29.10.13 | 14:10h. EUROPA PRESS | MADRID
La liposucción es la operación de cirugía estética más demandada por los españoles, con una media de 20.000 intervenciones al año según datos de la Sociedad Española de Cirugía Plástica, Reparadora y Estética (SECPRE), que en el 35 aniversario de su invención defienden la superioridad de esta técnica frente al «boom» de otras técnicas alternativas de reducción de grasa.

Por tipologías, la liposucción abdominal es la más frecuente, con una quinta parte (20,3%) de las realizadas en nuestro país, seguida de la liposucción de flancos (14,8%), la de muslos (11,6%), la de trocánteres (las prominencias en la cabeza del fémur, con un 11,2%) y el resto (de rodillas, circunferencial, torácica, de piernas, cervical, etc.), con porcentajes inferiores al 10%.

Además, las liposucciones siguen siendo más frecuentes entre las mujeres (84,6% de las realizadas en España), si bien los hombres protagonizan ya el 15,4 por ciento de estas operaciones.

Esta técnica sigue siendo la única indicada para que las reducciones de grasa se ajusten a los objetivos estéticos perseguidos, recuerda la SECPRE, ya que permiten extraer el tejido adiposo o graso en la cantidad requerida para conseguirlos.
Además, no destruye los adipocitos (las célu-las de grasa), sino que los succiona sin eliminarlos durante una intervención quirúrgica, ayudada de anestesia local y suero.
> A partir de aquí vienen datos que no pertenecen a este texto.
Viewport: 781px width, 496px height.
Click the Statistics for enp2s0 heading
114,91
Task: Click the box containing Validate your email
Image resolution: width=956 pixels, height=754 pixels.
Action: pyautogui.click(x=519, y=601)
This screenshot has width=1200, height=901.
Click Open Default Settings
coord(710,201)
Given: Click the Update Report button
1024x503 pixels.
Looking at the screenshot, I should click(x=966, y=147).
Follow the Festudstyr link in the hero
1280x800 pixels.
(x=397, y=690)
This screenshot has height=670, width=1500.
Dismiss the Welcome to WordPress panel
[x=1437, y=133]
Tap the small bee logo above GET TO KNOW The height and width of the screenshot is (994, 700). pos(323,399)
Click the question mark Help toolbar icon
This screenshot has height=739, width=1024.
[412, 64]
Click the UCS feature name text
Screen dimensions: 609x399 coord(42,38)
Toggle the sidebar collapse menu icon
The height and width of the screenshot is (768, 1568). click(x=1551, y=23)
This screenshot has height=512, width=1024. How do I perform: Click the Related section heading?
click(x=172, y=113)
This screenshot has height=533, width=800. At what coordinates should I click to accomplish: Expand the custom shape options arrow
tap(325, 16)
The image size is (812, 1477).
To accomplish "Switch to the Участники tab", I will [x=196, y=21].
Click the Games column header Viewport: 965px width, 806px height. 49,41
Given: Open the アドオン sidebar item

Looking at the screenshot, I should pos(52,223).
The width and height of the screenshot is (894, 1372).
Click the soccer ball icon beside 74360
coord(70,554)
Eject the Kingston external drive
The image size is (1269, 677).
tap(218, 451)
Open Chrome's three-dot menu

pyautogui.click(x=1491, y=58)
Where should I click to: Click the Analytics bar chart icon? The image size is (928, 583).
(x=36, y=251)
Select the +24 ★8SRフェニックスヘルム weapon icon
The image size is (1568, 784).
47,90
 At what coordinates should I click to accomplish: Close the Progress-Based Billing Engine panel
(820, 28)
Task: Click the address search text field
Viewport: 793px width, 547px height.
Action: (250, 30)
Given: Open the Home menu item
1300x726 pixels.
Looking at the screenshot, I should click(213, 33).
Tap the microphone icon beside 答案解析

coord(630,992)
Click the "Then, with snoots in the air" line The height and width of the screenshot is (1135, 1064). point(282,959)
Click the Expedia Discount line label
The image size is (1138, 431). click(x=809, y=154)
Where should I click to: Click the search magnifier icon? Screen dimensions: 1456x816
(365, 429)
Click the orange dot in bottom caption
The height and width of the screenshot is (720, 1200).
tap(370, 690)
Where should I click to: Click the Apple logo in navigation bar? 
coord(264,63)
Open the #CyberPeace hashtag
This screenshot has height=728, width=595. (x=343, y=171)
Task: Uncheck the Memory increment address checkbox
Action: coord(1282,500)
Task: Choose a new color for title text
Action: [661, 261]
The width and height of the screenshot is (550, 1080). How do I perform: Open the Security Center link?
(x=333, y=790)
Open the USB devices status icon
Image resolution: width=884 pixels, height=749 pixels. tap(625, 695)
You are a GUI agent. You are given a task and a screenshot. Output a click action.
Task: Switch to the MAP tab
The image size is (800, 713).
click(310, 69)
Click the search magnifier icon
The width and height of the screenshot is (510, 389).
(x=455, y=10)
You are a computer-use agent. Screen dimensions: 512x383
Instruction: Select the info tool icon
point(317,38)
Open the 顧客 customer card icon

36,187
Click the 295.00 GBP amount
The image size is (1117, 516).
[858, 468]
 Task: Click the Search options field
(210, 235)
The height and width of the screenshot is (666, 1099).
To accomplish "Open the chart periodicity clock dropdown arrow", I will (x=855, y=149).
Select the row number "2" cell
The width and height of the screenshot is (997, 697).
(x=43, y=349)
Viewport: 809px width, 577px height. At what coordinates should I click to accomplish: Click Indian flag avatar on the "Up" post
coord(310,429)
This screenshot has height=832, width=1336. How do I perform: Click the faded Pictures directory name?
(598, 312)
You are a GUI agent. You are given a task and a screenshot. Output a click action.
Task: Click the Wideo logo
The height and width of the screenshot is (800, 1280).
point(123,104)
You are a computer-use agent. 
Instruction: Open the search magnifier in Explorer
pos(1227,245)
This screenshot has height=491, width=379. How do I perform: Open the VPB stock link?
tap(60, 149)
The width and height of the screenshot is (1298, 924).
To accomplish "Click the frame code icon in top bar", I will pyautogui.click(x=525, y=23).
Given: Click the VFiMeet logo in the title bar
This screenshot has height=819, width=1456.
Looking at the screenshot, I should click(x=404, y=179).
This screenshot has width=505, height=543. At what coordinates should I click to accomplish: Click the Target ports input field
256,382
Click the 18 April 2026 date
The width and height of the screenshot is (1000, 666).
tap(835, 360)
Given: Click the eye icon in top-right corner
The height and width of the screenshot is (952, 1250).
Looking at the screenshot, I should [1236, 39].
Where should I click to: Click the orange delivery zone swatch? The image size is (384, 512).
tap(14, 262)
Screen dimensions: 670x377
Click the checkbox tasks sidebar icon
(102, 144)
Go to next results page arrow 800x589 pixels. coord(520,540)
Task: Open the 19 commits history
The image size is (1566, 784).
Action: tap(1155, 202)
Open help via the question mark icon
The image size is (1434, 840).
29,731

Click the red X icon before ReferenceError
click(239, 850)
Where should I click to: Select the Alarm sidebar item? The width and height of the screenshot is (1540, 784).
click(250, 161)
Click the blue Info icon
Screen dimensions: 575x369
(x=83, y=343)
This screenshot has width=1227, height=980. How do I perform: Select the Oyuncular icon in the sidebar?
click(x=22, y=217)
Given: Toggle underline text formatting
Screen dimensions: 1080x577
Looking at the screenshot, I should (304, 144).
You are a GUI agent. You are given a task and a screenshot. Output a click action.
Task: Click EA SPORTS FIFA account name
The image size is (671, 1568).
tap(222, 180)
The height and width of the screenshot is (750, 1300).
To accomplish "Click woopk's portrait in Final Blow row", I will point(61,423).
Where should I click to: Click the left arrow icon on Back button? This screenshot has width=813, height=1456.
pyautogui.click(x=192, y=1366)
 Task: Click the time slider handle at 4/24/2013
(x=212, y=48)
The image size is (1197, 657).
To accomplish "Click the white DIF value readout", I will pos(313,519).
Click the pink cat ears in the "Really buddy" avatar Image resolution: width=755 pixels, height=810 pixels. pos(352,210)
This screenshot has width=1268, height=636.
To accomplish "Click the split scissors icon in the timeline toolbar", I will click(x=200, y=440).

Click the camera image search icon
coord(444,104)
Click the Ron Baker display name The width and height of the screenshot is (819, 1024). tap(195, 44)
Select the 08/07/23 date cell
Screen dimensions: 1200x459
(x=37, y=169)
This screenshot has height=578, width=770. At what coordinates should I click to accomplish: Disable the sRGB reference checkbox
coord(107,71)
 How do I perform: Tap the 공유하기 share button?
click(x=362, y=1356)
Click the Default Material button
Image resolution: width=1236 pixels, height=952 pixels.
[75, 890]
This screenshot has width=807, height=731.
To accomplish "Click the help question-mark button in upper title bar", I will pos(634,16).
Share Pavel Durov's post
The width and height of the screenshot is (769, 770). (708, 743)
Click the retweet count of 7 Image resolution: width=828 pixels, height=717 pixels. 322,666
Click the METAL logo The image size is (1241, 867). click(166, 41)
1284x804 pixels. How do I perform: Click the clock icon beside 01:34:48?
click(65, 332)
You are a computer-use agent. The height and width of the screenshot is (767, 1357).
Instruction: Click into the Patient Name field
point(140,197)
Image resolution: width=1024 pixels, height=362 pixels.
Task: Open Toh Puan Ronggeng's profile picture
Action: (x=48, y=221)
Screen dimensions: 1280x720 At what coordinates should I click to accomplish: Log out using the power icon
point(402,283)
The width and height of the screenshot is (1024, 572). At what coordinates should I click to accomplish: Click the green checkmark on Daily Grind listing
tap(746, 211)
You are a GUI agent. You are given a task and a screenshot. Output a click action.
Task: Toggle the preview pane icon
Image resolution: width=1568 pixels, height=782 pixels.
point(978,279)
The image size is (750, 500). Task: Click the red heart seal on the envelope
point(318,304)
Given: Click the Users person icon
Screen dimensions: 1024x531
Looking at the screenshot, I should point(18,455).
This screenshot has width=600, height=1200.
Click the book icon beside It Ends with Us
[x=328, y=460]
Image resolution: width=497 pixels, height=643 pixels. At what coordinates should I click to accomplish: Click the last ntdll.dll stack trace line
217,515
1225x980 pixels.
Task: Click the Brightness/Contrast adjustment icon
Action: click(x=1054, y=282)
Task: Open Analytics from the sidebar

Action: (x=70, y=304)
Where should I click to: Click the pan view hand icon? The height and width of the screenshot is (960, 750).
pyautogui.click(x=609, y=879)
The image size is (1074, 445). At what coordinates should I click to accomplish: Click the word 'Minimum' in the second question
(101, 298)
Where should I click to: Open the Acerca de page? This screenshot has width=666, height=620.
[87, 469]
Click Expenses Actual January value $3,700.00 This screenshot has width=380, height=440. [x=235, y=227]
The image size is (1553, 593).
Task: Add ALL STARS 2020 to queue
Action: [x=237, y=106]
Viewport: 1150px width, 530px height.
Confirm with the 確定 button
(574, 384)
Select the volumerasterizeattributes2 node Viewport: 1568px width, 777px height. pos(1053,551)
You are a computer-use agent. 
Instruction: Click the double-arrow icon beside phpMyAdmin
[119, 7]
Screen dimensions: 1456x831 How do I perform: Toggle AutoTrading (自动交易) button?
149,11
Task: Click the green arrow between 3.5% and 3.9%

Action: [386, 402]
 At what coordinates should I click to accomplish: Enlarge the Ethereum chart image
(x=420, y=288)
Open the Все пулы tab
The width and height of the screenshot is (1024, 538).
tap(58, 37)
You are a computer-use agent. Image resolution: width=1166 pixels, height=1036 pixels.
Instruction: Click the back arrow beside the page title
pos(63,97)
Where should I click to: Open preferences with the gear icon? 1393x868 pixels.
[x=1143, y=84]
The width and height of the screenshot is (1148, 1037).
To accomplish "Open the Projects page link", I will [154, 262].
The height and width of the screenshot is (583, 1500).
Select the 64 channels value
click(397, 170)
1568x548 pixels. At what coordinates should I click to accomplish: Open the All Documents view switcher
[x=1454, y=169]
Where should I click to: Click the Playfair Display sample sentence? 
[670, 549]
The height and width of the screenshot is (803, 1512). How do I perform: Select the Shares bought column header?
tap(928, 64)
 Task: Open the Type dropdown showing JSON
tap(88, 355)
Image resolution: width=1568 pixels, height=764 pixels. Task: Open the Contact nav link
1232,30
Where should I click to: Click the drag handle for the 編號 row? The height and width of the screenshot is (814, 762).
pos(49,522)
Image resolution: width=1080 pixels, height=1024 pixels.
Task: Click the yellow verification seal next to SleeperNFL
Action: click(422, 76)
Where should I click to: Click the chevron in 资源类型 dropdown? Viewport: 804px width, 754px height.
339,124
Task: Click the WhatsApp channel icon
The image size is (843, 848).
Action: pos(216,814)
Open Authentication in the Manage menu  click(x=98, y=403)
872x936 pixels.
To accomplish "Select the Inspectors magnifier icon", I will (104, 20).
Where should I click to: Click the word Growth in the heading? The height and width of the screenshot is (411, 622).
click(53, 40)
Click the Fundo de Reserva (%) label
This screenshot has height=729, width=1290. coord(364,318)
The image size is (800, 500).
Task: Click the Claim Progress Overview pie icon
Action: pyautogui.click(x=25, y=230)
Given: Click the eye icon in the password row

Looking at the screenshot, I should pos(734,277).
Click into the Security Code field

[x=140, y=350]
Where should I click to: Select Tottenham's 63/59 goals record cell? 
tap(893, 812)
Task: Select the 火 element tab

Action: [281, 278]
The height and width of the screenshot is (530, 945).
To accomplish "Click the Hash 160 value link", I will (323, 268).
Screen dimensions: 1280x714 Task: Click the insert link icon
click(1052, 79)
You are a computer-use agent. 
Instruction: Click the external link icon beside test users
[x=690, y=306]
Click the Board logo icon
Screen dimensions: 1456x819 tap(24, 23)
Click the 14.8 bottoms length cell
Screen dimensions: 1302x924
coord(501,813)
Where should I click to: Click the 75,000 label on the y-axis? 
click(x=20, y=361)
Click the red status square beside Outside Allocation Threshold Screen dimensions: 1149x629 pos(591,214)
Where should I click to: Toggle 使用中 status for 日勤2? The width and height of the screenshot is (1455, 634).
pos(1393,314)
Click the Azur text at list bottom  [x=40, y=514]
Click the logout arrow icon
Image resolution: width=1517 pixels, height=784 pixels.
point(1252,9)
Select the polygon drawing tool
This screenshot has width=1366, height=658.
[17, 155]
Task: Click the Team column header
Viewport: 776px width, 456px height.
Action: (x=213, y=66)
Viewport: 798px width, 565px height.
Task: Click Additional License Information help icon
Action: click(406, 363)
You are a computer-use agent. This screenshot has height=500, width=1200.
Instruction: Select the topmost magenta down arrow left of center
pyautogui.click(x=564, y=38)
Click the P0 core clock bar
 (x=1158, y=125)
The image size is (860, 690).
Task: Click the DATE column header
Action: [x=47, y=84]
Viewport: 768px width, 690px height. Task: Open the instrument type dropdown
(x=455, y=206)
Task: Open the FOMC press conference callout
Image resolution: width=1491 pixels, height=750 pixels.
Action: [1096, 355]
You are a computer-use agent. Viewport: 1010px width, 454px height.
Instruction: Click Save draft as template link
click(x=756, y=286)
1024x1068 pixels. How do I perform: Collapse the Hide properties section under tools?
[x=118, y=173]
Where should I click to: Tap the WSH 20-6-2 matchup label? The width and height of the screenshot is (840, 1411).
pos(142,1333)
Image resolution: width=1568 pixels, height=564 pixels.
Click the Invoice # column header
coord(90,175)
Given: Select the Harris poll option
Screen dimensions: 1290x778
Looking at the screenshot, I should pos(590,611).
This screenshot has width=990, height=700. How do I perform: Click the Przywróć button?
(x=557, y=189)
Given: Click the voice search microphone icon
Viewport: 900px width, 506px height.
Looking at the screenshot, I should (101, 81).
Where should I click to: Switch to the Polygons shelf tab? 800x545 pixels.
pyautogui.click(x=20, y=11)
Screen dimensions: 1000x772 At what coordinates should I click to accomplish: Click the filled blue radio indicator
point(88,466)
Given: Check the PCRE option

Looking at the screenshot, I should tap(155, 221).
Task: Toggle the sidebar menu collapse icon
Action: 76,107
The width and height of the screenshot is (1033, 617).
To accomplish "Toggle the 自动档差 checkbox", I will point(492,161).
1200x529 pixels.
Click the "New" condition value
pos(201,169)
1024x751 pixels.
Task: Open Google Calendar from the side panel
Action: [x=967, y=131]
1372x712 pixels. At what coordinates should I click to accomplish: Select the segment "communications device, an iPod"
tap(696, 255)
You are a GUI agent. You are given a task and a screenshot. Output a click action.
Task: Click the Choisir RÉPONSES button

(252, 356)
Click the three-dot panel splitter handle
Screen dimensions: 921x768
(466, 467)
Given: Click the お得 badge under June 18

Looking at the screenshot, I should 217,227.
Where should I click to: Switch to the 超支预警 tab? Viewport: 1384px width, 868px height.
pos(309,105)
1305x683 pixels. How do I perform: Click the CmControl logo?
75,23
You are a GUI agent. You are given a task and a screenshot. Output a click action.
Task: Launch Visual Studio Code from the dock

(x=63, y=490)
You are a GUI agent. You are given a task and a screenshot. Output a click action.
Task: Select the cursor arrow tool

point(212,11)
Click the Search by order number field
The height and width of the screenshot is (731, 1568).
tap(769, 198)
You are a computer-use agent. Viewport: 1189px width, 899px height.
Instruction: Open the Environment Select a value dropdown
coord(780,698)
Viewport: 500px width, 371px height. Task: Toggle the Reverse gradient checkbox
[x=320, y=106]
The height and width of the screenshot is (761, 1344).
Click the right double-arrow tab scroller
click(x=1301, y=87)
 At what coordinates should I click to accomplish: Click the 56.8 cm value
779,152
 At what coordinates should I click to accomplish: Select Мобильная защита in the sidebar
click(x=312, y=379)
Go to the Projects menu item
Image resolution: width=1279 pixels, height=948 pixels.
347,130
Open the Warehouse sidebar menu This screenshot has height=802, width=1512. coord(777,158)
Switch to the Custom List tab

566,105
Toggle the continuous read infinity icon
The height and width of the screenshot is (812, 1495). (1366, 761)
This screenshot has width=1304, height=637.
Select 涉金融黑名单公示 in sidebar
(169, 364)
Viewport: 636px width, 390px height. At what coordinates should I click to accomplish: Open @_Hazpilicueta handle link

Sin embargo, según confirman los más recientes estudios clínicos realizados por universidades europeas y norteamericanas, otras técnicas que se han ido desarrollando en estas tres décadas y media, como los ultrasonidos, la radiofrecuencia, la cavitación, la criolipolisis o el láser, sólo permiten reducciones pequeñas de tejido adiposo dado que son técnicas no invasivas, con lo que destruyen los adipocitos pero no los extraen.

2,5 LITROS DE GRASA EXTRAÍDA EN CADA OPERACIÓN

«En la liposucción es el objetivo estético que se quiere lograr el que marca la cantidad de grasa a reducir, sea pequeña, mediana o grande, siendo la media de grasa extraída en nuestro país de 2,5 litros por liposucción», según Miguel Chamosa, presidente de SECPRE.

En cuanto a la seguridad y las garantías para el paciente, al no existir aún en España una legislación reguladora de este tipo de intervenciones, las liposucciones deberían tener necesariamente un mayor control por su condición quirúrgica, por lo que la SECPRE pide a los pacientes que se aseguren siempre de que las intervenciones son realizadas por un cirujano plástico titulado en una clínica o un centro hospitalario con las instalaciones adecuadas.

Las técnicas no invasivas, en muchas ocasiones, no son aplicadas no ya por cirujanos plásticos sino ni siquiera por profesionales médicos, y quienes las realizan suelen aprovecharse también del vacío legal para practicar liposucciones.

En este sentido, el presidente de la SECPRE aconseja «huir» siempre de términos engañosos como lipoescultura, pues «únicamente se esculpe lo que es duro y no un tejido graso», o de otros que se prestan a confusión, como remodelación corporal.